AS-NMD also has oncogenic potential. Splicing regulators such as SRSF1 and SRSF3 promote the production of oncogenic isoforms of the Ron gene (also known as MST1R, macrophage-stimulating 1 receptor), which increase migration, invasion, and resistance to apoptosis [108, 109]. In these cases, AS-NMD may act as a protective mechanism. For instance, SRSF1-induced splice variants containing PTCs are eliminated by NMD, reducing their tumor-promoting potential. Similarly, SRSF3 overexpression in cancers is counterbalanced by AS-NMD-mediated degradation of its own unproductive mRNA isoforms, thereby limiting its oncogenic effects [110–112].

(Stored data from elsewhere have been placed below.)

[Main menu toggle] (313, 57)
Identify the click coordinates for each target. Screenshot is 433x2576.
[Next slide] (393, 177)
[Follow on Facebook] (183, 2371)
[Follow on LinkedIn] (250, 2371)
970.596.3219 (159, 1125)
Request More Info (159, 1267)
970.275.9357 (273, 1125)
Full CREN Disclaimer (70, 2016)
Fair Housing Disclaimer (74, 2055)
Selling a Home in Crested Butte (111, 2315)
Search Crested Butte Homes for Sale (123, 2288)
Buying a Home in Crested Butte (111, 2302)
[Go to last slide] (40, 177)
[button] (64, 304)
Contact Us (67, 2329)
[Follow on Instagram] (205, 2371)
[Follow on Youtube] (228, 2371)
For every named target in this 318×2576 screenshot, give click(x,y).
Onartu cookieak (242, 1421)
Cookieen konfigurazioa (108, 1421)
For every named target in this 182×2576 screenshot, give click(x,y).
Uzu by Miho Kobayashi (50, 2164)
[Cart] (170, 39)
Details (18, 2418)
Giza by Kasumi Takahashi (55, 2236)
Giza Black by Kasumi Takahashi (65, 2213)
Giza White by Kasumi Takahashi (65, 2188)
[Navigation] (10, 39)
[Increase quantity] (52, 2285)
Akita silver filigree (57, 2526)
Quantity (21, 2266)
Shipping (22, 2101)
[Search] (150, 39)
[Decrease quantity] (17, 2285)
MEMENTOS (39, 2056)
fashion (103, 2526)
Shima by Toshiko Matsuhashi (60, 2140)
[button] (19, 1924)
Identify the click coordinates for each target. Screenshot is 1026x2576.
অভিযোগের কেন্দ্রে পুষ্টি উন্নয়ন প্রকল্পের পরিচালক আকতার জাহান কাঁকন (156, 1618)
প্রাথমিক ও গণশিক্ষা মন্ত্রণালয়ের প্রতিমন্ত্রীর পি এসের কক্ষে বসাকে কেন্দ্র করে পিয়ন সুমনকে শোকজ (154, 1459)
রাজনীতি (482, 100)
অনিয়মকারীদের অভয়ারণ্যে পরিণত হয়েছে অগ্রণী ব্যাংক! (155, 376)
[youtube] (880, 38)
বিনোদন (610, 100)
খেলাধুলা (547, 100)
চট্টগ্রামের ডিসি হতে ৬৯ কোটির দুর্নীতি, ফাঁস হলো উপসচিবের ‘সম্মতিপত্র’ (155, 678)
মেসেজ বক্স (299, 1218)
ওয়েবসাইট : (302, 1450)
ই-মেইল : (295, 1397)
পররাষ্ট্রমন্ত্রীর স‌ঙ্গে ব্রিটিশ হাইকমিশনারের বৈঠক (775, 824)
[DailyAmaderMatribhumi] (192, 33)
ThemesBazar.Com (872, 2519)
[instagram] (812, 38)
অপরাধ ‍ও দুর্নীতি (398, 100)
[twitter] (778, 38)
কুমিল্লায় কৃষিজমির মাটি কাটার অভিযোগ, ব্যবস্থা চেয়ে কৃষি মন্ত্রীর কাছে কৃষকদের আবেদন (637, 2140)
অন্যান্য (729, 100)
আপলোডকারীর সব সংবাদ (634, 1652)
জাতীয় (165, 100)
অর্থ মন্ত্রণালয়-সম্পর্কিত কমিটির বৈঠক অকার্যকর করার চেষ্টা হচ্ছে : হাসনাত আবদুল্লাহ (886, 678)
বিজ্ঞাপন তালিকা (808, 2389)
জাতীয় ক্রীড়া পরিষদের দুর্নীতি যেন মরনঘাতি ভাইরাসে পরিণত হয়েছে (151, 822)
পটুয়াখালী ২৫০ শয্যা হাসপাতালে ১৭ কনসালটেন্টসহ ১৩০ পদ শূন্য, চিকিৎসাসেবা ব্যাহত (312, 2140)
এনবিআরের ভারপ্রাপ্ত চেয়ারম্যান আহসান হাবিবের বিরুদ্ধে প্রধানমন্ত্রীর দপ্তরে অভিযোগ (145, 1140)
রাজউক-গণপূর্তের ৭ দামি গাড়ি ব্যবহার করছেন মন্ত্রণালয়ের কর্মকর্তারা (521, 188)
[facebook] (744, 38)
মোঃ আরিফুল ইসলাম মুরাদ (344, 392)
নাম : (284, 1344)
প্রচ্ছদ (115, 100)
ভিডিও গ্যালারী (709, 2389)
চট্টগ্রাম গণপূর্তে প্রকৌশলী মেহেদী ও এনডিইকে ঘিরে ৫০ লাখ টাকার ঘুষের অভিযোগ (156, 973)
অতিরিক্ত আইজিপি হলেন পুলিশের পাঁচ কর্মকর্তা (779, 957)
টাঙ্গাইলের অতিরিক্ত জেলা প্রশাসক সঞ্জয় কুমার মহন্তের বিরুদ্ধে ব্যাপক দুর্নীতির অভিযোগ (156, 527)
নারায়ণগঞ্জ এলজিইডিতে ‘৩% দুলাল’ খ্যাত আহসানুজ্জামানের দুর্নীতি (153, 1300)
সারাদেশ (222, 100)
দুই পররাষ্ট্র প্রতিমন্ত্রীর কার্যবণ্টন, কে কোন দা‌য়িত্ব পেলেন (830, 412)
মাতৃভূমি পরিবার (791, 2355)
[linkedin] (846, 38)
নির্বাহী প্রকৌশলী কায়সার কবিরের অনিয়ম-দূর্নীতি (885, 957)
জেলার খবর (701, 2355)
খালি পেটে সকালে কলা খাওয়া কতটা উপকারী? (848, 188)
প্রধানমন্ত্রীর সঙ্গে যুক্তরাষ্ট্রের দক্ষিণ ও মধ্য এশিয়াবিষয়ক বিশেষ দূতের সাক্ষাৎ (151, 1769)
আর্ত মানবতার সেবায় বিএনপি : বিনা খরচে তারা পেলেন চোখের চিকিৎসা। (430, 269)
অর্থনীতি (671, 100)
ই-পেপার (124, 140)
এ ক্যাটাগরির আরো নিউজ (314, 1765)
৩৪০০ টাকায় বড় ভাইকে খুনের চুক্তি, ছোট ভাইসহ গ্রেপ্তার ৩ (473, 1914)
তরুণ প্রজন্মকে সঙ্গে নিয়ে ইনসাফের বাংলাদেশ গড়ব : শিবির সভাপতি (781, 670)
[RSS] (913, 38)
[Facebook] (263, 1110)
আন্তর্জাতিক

Through these regulatory loops, AS-NMD contributes to both tumor suppression and progression, depending on the cellular context and mutational background [69, 113]. This multifaceted mechanism highlights the importance of AS-NMD as a critical node in post-transcriptional gene regulation in cancer biology.

NMD-mediated regulation of oncogenes and tumor suppressor genes

NMD can contributes to tumorigenesis through both inhibition and activation, depending on the cellular context. Tumors often exploit NMD to degrade transcripts of tumor suppressor genes (TSGs) harboring PTCs, thereby reducing their tumor-suppressive capacity [89, 114]. For instance, E-cadherin (CDH1) transcripts containing PTCs are degraded by NMD, resulting in reduced expression in gastric tissues and promoting hereditary diffuse gastric cancer [115]. Similarly, nonsense mutations in breast cancer gene 2 (BRCA2) activate NMD, elevating the risk of breast and ovarian cancer [116].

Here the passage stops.